By our Contributing Partner Zaragoza Logistics Center (ZLC)
The European Smart-Rail project launched this May with nearly 6 million Euros (around $7 million) of funding from the European Commission (EC), aims to make the mode a better option for commercial freight in Europe.
Nineteen organizations are participating in the project, which has an overarching goal of improving freight logistics rail services from the point of view of the shipper in five key areas of performance: reliability, delivery time, cost, flexibility, and visibility. The project is divided into work packages that are coordinated by the Netherlands Organization for Applied Scientific Research (TNO).
The work package related to supply chain management is led by the Zaragoza Logistics Center (ZLC), Zaragoza, Spain, which brings its wide-ranging supply chain expertise to the project.
Traditionally, rail transportation in Europe has tended to favor passenger travel. “But the EC is now concerned about the movement of freight and how it can coexist with passenger transportation,” says Susana Val, Associate Professor and Manager of the ZLC Transport Department.
The volume of freight transported by rail has a bigger impact in statistical terms than the number of passengers carried. According to Eurostat, in 2012 (the last year that information on the EU28 countries was collected) the modal split related to freight was: 75.1% road, 18.2% railway, and 6.7% inland waterways. For the same year, the modal split for passengers was 83.3% for cars, 9.2% for motor coaches, buses and trolley buses, and 7.4% for trains.
A challenge that needs to be addressed is how rail freight services can develop a new, service-oriented profile based on excellent on-time delivery performance at competitive prices. The mode must also find ways to interweave rail operations with other forms of transportation, meet the needs of shipper customers more effectively, and create innovative value-added services.
Although there are different operating models in Europe – some rail systems are privatized while others are run by government, for example – this should not impede the project, Val maintains. The idea is to improve services in certain corridors for enterprises that are current and potential users of rail transportation, regardless of the model of ownership. Also, many service providers already operate across Europe.

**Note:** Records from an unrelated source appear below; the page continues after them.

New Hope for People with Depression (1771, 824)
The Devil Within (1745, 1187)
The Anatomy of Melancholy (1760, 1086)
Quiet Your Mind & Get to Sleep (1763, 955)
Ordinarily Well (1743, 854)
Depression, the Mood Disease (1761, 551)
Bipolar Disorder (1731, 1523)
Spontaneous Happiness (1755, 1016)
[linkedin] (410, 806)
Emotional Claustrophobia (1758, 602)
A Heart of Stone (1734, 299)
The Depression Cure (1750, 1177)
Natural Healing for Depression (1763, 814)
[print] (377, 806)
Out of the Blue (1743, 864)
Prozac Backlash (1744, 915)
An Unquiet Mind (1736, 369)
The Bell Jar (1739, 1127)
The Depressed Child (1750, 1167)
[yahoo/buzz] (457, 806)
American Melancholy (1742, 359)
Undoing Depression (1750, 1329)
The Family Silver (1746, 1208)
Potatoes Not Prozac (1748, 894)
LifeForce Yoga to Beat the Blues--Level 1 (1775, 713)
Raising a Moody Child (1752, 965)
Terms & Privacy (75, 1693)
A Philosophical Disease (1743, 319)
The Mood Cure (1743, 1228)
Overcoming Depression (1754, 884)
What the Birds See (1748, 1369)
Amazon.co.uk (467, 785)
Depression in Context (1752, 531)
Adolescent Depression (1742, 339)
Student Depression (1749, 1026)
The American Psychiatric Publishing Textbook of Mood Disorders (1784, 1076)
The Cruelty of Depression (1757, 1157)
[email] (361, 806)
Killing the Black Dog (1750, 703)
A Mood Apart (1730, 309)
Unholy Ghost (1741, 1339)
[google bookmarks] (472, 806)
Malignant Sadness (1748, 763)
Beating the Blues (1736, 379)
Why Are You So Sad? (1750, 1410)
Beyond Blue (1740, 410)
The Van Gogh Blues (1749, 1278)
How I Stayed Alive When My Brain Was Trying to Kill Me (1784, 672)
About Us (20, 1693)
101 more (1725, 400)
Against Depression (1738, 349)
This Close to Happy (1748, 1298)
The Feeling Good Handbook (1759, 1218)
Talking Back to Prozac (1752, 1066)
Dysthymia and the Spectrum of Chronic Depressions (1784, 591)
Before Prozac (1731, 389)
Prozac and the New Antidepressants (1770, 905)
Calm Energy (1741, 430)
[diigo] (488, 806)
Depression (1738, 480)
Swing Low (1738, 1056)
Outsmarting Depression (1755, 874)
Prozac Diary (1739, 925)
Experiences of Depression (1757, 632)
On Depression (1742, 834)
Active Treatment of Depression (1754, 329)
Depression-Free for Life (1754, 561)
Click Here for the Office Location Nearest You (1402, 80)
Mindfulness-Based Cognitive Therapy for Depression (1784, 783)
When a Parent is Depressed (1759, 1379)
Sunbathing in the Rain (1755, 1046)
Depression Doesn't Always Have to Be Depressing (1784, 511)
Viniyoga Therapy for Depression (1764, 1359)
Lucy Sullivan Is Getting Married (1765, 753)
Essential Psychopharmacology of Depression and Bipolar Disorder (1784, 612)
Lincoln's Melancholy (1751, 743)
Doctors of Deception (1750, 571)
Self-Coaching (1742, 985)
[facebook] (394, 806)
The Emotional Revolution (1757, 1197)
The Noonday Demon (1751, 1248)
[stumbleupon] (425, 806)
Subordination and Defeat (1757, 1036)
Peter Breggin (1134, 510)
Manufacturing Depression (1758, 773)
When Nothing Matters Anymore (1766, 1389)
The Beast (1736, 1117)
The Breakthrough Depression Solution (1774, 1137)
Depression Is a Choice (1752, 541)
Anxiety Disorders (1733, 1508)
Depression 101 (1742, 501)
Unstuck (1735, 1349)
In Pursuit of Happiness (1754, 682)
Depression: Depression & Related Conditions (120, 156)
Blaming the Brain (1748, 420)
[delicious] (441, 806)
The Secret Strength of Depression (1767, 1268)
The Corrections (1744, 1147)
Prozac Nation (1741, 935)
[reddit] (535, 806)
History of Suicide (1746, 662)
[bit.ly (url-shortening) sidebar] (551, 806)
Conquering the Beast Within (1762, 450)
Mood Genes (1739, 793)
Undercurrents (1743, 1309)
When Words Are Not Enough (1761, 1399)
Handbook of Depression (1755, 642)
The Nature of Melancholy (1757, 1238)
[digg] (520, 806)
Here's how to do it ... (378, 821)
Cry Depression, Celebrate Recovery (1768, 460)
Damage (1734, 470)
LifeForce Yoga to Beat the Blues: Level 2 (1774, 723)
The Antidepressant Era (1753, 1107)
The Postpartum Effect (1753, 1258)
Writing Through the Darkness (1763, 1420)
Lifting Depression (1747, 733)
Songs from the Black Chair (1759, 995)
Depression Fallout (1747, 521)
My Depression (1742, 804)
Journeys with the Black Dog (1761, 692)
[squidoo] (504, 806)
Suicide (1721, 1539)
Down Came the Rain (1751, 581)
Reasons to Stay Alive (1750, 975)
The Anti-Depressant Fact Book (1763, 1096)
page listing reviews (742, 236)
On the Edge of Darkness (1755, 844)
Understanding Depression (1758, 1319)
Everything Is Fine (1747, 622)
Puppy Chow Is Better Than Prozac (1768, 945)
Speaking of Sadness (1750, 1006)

The Smart-Rail project will focus on increasing productivity by addressing current operational and system weaknesses and limitations, including interoperability issues, and finding cost-effective solutions to these problems. The team also aims to make the European rail system more supply chain oriented with new business models and ways to exchange information that are designed around the needs of shippers.
These general objectives will be translated into specific operational goals. Examples include achieving a 98% on-time delivery rate, attracting a broader range of cargoes to the mode, improving intermodal services, and the development of a decision support tool that helps the supply chain community to improve the productivity of rail transportation.
“In the case of the 98% on-time shipment goal, we will look at the control tower concept that places the shipper at the top of the pyramid, and provides stakeholders with better information on capacity that they can use to improve their planning processes,” explains Val.
The work to develop a decision support tool will draw on the experience gained by ZLC in a previous project called FUTUREMED. This project was designed to make European ports more competitive by improving their communications with stakeholders in the hinterland. To achieve this, the participants created an IT platform for the sharing of information that improved supply chain visibility and eliminated manual, paper-based communications. “We are currently talking with IT companies that are interested in commercializing the platform,” says Val.
This interoperability platform improves the efficiency and visibility of intermodal seaport-hinterland containerized transport corridors on transnational maritime door-to-door transport chains. It also makes possible the integration of port systems with inland logistic infrastructures. This improvement in integration involves not only terminal operators at seaport and inland facilities, but also all related stakeholders in intermodal corridors such as railway operators, shippers, railway undertakings, maritime agents, freight forwarders, truck companies and customs.
The Smart-Rail initiative will take a similar approach, and, it is hoped, deliver the same kinds of benefits. For example, FUTUREMED provided accurate and up-to-date information on intermodal corridors and their inland hub networks, which led to improvements in supply chain visibility and traceability. The project raised operational efficiency through superior planning systems and management resources. Waiting times for trains and trucks were reduced, improving both service levels and customer perceptions of services. FUTUREMED also reduced costs and increased the economic benefits of intermodal transport chains.
The Smart-Rail partners are currently defining the problems they want to focus on and reviewing past and current initiatives in Europe that might provide useful input. “We are looking for best practices and solutions and talking to project leaders to help us refine our vision,” says Val. The project is due for completion in 2018.